Hidratação, vacinação e conforto térmico: especialista dá dicas para aumentar imunidade no inverno
Desde o início do outono e com a chegada do inverno, os dias no Rio Grande do Sul são marcados pelas temperaturas mais baixas. Um dos reflexos dos meses mais frios do ano no Estado é o aumento de casos de síndromes respiratórias, como a gripe, que resulta também na lotação de blocos de urgência e emergência de hospitais e unidades de pronto atendimentos.

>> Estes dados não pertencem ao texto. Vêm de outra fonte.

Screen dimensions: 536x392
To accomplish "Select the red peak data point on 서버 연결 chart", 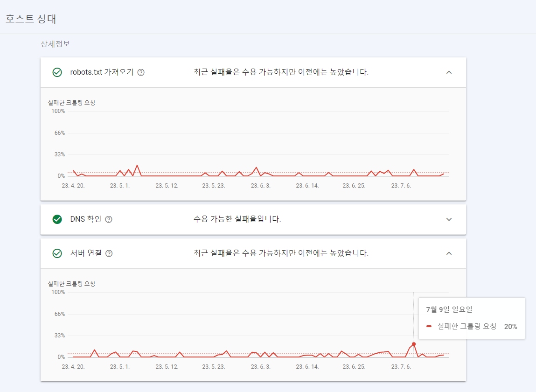I will 413,344.
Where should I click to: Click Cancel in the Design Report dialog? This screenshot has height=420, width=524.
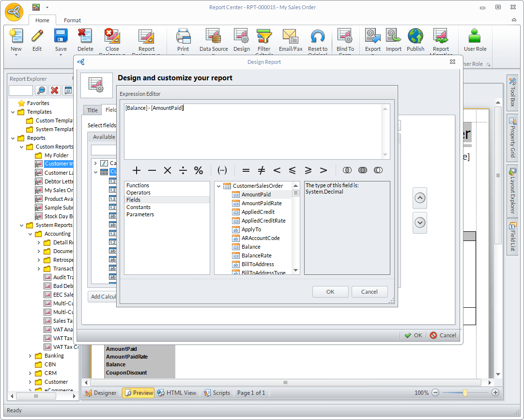(x=443, y=335)
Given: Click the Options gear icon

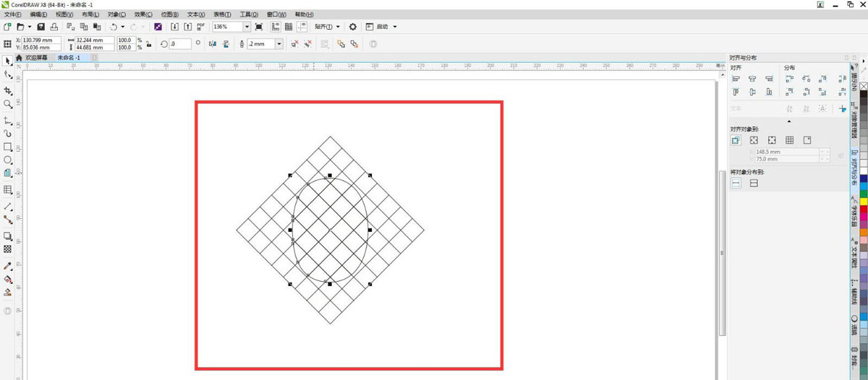Looking at the screenshot, I should coord(353,27).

Por isso, é necessário buscar cuidados diários com a saúde para manter a vida em equilíbrio e, principalmente, com imunidade. Algumas medidas simples podem ajudar na prevenção contra a gripe e outras doenças respiratórias, como a covid e a síndrome respiratória aguda grave (SRAG). A médica Gisele Lobato, nefrologista do Hospital Moinhos de Vento de Porto Alegre, aponta algumas das principais dicas de como aumentar a imunidade nos meses mais frios do ano.
“Nosso organismo tem mecanismos de defesa próprios, que servem para proteger tanto no calor como no frio. Nos dias mais quentes, a gente faz uma vasodilatação. Já nos dias mais frios, a gente faz a vasoconstrição. Tudo isso com o objetivo de manter a temperatura corporal. Isso porque nossas funções vitais dependem de uma temperatura estável. E a exposição ao frio faz com que nosso corpo perca calor, que é justamente o que não pode acontecer”, destacou.
- Conforto térmico
A primeira dica da médica é com relação à proteção através da vestimenta, evitando a exposição do corpo ao frio, principalmente nas extremidades. “Mãos, pés, orelhas, ponta do nariz e na cabeça é onde se perde mais calor. No momento que a gente tira essa possibilidade, retemos mais calor no corpo”, explicou. Ela recomenda o uso de acessórios como touca, luvas e mantas.
- Atividades esportivas
Gisele também reforça a importância da prática de atividades esportivas. “Não só inverno. Elas devem ser feitas sempre, pois é um mecanismo de longevidade”, afirmou. Entretanto, ela salienta que, nestes dias frios, é necessário praticar as atividades bem agasalhado, com roupas térmicas e/ou casacos. “Sugerimos sempre uma sobreposição de roupas. É o efeito cebola, como brincamos. Vai colocando ou retirando as peças conforme a necessidade, para não ficar exposto ao frio”, citou.
- Hidratação
A médica destaca ainda a necessidade da ingestão de líquidos. Segundo ela, no frio, o corpo perde muito líquido em função do ressecamento da pele, sendo necessária a manutenção de uma hidratação adequada. Além disso, outra medida que pode ajudar é a manutenção dos pelos no nariz. “Eles servem para aquecer o ar que está entrando. Por isso, é importante proteger o nariz”, completou.
- Vacinação
A imunização também é essencial para reduzir os casos e o agravamento de doenças respiratórias. Por isso, a médica reforça a conscientização sobre a vacinação. “As vacinas estão aí para minimizar os sintomas, mesmo que as pessoas acabem pegando alguma infecção. Com isso, conseguimos lidar melhor com as doenças, evitando pneumonias e outras formas de agravamento”, afirmou.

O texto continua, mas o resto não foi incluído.